Identify each line in the records below that contains the word "computer", and copy it.
═══ Task material ═══
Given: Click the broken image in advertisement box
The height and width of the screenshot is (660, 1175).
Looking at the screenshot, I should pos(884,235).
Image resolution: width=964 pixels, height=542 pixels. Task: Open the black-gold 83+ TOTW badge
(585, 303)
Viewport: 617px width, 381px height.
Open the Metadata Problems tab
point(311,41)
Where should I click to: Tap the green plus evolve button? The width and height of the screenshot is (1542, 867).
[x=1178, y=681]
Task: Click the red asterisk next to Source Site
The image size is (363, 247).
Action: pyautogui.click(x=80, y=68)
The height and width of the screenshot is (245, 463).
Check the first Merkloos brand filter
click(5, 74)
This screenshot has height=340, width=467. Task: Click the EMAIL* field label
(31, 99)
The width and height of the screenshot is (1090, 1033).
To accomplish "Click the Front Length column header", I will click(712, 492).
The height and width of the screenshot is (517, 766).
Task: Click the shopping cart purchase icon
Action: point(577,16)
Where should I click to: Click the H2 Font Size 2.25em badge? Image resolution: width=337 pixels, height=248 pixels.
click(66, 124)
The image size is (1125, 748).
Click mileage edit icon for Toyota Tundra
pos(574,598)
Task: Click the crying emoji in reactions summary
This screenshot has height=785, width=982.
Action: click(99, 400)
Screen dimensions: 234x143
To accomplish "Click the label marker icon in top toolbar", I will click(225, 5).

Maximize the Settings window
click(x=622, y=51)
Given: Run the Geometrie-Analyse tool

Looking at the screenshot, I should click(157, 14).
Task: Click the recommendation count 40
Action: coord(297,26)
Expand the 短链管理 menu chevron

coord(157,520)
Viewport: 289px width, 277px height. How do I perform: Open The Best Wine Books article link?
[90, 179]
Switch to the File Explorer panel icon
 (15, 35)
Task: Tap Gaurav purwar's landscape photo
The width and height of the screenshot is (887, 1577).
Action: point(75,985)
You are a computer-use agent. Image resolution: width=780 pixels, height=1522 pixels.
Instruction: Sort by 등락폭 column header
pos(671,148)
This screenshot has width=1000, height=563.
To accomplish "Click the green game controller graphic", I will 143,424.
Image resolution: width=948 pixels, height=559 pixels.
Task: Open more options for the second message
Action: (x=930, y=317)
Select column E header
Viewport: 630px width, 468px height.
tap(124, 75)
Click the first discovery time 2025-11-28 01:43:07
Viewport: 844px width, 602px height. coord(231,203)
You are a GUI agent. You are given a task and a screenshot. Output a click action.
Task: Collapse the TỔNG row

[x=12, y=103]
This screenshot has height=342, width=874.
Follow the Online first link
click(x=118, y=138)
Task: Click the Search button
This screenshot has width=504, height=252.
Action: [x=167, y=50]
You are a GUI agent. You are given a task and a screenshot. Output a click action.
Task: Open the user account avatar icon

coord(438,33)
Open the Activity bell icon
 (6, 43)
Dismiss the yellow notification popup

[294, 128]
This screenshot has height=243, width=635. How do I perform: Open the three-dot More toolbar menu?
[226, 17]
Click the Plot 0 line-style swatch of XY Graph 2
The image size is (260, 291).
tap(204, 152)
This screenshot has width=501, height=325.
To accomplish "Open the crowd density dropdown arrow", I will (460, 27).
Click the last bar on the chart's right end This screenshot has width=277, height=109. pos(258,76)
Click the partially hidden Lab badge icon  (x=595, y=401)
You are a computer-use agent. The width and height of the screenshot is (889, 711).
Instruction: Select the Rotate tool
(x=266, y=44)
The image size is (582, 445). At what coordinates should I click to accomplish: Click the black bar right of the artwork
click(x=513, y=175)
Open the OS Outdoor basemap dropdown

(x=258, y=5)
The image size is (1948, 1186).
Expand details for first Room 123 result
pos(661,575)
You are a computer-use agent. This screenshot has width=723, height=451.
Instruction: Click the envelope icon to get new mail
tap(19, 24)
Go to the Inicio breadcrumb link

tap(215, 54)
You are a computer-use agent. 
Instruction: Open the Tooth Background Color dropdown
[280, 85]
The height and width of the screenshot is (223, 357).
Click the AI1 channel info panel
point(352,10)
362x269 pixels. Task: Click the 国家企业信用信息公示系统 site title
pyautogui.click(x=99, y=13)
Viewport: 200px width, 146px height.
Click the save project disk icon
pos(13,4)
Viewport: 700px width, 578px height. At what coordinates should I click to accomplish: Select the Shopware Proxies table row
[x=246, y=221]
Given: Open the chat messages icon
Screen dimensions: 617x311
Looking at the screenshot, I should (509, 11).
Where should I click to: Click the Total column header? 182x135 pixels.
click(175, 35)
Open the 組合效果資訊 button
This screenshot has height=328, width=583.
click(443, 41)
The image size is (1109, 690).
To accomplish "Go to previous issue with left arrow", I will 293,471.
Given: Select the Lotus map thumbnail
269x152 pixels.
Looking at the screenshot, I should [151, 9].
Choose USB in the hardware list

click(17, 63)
═══
Response to the exercise:
You are a computer-use agent. Image resolution: width=780 pixels, height=1522 pixels.
You are a computer-use agent. The width and height of the screenshot is (889, 711).
You are a computer-use agent. This screenshot has width=723, height=451.
You are a computer-use agent. 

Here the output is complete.